A co ma do rzeczy co one robią albo czego nie dla przeciętnego obywatela? Prawo mówi, że nie wolno, co z tym zrobi fotograf to już jego sprawa. Nie musi respektować prawa, ale powinien liczyć się z wszelkimi możliwymi tego konsekwencjami.
Wersja do druku
A co ma do rzeczy co one robią albo czego nie dla przeciętnego obywatela? Prawo mówi, że nie wolno, co z tym zrobi fotograf to już jego sprawa. Nie musi respektować prawa, ale powinien liczyć się z wszelkimi możliwymi tego konsekwencjami.
Jeżeli zdjęcie opublikowane np. w gazecie (lub innym czasopiśmie) przedstawia samochód jadacy ulica, to właściciel może się nawet ucieszyć, że jego samochód jest w gazecie. Przynajmniej ja bym tak zareagował. Ale jeżeli zdjęcie przedstawia samochód zaparkowany przed sex shopem albo nawet sklepem tzw. monopolowym czyli "package store" a właściciel jest mrmonem badź muzułmaninem, to już może być co innego. A małżonek(ka) kierowcy(czyni) pewnie nie jest przeciętnym obywatelem i zna numery rejestracyjne. Być może nielegalne jest zdjęcie nawet bez numerów, ale takie, że można łatwo zidentyfikować pojazd po znakach szczególnych?
A które to prawo mówi jasno i wyraźnie, że nie wolno?
Tablica rejestracyjna to nie jest ani wizerunek, ani dane osobowe.
Jeżdżę samochodem kupionym od kumpla z pracy, blach nie zmieniałem. Czyje "dane osobowe" niby one przedstawiają?
Problematyczne jest to, że w Polsce nie ma prawa opartego na precedensie. Wystarczyłby jeden wyrok i mielibyśmy jasną sprawę.
A tak, to nawet GIODO mota się w zeznaniach.
Ja osobiście uważam, że to nie są dane osobowe, bo osoba postronna nie ma możliwości sprawdzenia do kogo należy dany pojazd posiadając jedynie jego numer rejestracyjny, markę i kolor. Wystarczy spróbować w Wydziale Komunikacji, CEPiK czy innych tego typu instytucjach.
Osoba postronna nie, ale właściciel lub współwłaściciel tak. Ktoś może to auto zwyczajnie rozpoznać. Dopóki wszystko git teoretycznie nikt się nie doczepi, ale jeśli właściciel pojazdu zechce usunięcia zdjęcia, to sąd się do tego przychyli, jeśli w wyniku tej foty straci na przykład pracę - może żądać odszkodowania.

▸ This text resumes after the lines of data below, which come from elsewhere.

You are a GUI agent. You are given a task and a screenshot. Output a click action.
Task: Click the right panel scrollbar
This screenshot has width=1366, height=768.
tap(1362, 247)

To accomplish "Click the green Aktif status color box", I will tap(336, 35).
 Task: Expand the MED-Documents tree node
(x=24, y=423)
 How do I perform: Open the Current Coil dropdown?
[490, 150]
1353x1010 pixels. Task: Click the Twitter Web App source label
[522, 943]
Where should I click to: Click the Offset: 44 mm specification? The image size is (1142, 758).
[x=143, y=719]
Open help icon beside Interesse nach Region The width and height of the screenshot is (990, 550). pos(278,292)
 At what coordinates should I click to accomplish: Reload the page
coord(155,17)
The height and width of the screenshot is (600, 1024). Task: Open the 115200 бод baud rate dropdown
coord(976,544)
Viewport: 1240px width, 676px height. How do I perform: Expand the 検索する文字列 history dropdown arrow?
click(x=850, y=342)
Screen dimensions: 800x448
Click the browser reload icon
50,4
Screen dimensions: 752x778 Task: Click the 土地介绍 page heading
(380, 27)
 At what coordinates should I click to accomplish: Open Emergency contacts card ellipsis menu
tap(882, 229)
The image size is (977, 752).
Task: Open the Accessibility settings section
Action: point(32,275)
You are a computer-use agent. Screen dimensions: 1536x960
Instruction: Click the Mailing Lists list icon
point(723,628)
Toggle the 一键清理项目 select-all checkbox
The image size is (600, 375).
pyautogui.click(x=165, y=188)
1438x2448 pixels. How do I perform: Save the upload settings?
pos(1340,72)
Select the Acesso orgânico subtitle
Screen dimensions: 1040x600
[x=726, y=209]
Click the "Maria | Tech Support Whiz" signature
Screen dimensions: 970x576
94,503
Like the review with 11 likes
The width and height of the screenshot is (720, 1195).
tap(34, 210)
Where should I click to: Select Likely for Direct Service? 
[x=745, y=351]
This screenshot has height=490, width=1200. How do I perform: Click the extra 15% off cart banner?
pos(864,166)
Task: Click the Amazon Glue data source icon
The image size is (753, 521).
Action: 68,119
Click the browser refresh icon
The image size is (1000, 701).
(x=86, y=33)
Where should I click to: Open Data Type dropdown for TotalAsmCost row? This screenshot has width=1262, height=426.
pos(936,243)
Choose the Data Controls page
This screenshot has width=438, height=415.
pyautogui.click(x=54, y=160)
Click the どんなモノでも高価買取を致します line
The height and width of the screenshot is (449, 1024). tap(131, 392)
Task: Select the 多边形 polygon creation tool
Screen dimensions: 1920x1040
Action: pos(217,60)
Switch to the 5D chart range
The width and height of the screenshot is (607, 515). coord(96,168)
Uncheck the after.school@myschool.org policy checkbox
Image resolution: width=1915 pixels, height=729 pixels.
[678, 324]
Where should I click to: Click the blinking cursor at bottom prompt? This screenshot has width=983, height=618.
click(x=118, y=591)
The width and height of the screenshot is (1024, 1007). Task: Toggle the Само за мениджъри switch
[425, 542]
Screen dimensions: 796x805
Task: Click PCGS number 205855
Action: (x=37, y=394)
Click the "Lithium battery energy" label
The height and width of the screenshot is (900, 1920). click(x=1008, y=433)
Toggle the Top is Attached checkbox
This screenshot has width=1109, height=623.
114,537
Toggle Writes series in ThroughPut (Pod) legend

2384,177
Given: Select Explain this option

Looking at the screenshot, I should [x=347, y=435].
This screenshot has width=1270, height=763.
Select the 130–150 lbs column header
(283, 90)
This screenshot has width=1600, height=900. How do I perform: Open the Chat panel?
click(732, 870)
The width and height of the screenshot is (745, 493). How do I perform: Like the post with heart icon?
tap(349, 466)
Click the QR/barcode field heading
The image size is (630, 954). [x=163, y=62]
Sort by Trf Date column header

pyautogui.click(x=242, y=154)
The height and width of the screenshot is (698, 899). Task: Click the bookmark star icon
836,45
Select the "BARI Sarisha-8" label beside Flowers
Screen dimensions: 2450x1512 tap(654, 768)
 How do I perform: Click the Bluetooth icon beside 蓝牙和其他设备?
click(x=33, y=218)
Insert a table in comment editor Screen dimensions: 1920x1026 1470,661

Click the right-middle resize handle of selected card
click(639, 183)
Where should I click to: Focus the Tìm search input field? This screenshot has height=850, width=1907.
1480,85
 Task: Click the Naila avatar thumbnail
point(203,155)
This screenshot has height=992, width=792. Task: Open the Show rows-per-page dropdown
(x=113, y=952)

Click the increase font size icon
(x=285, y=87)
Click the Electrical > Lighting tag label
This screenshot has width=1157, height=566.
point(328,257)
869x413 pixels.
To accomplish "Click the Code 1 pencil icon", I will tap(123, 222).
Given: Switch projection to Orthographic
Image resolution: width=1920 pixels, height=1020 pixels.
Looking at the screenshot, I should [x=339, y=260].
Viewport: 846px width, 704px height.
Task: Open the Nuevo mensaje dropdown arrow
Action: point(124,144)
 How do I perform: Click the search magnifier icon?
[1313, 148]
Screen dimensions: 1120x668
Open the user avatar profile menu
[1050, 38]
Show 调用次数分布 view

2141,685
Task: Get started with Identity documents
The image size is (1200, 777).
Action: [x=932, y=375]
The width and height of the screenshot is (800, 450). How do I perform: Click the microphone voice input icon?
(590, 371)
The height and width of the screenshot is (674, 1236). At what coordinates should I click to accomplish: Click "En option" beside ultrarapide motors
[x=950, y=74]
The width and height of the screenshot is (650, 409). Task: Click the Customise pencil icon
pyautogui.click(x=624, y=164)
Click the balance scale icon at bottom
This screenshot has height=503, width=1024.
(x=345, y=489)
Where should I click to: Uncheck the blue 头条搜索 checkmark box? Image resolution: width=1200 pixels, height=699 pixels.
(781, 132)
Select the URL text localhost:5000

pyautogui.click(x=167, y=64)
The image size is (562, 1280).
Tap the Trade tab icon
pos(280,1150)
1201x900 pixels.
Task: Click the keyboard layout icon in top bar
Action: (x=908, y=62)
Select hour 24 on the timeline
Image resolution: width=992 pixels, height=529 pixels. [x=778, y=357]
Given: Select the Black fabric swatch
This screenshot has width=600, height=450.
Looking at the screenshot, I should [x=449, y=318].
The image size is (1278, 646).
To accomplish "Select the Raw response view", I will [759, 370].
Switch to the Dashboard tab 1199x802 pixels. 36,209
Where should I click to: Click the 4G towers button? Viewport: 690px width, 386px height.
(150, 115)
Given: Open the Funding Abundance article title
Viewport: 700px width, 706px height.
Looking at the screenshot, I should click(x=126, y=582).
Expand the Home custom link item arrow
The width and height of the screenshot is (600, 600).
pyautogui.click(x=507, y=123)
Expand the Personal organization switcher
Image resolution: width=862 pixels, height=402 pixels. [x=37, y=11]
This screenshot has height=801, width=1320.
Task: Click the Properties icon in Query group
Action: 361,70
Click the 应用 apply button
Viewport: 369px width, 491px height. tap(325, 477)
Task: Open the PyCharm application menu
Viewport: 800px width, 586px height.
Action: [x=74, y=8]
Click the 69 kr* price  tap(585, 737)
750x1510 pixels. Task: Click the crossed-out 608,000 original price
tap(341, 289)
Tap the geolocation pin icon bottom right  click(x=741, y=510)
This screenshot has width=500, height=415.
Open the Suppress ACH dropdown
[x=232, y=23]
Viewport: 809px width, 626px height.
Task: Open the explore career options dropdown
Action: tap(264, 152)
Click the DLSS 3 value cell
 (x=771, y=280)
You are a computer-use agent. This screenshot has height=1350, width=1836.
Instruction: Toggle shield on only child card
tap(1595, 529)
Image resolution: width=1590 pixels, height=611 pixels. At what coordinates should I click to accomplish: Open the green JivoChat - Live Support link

Wiem, że mówię o stuacjach wyjątkowych, niemniej trzeba być świadomym, że takie mogą wystąpić. I tyle. Przecież nigdzie nie napisałam, że na pewno ktoś będzie pozywał, albo że na pewno coś złego się stanie.
Rzućcie okiem na pierwszy lepszy regulamin banku zdjęć stockowych, wg nich to niewiele można publikować bez zgody, zabezpieczają się aż za bardzo, nawet zgodę architekta budynku trzeba mieć aby fotkę jakieś kamiennicy wysłać.
A z drugiej strony, jak mi kiedyś pewien prokurator powiedział: "jeśli ktoś nie miał złych zamiarów i działał w dobrej wierze, to nie ma znamion przestępstwa" :shock:
Wydaje mi się, że tutaj jedynie można działać na zasadzie wyczucia, bo z polskim prawem to różnie bywa i nigdy nie wiadomo jak kto co zinterpretuje i sztywne trzymanie się przepisów może niewiele nam pomóc.
Przepisy mówią jasno, nie zrobię wklejki z ustawy o ochronie danych osobowych, bo jestem na telefonie. Nie chodzi o znamiona przestępstwa, haha, choć tu nawet ktoś niezaangażowany może złożyć zawiadomienie do prokuratury, ale o to, że jak wrzucisz fotkę z czyjąś rejestracją bez zgody właściciela pojazdu i ten ktoś poprosi o usunięcie jej z netu to jeśli będziesz uparty i nie usuniesz to sąd Ci to nakaże jeśli właściciel pojazdu Cię pozwie. Czy pozwie jest sprawą nieistotną, może to zrobić i tyle. Nawet zgodę na publikację można cofnąć w każdej chwili.
Co do tablic rejestracyjnych myślę, że ktoś mógłby się o to przyczepić (naturalnie właściciel). Na niektórych zdjęciach, filmach numery są cenzurowane.
z tablicami jest tak, że prawnie można je publikować bez żadnej konsekwencji,
konsekwencje mogą grozić nam tylko wtedy kiedy zarejestrujemy jakieś wykroczenie/przestępstwo a za kierownicą nie siedział właściciel i te zdjęcie/film opublikujemy,
wtedy właściciel może wytoczyć nam proces cywilny o zniesławienie,
Właściciel, współwłaściciel, rodzina czy sąsiad może często rozpoznać auto i bez widocznych numerów rejestracyjnych.
Czego to dowodzi? Że nie mogę publikować zdjęcia samochodów np. z charakterystyczną naklejką czy maskotką wiszącą pod lusterkiem? I czy w związku z tym naklejka lub maskotka to już "dane osobowe"?
PS: A co z publikacją zdjęcia samochodu z wymazanymi numerami rejestracyjnymi, ale z wyraźnie widocznymi danymi (właściciela) firmy, nazwiskiem, telefonem itd.?
Ja też, bo w tym temacie nawet ludzie z GIODO wypowiadają się bardzo ostrożnie i niejednoznacznie.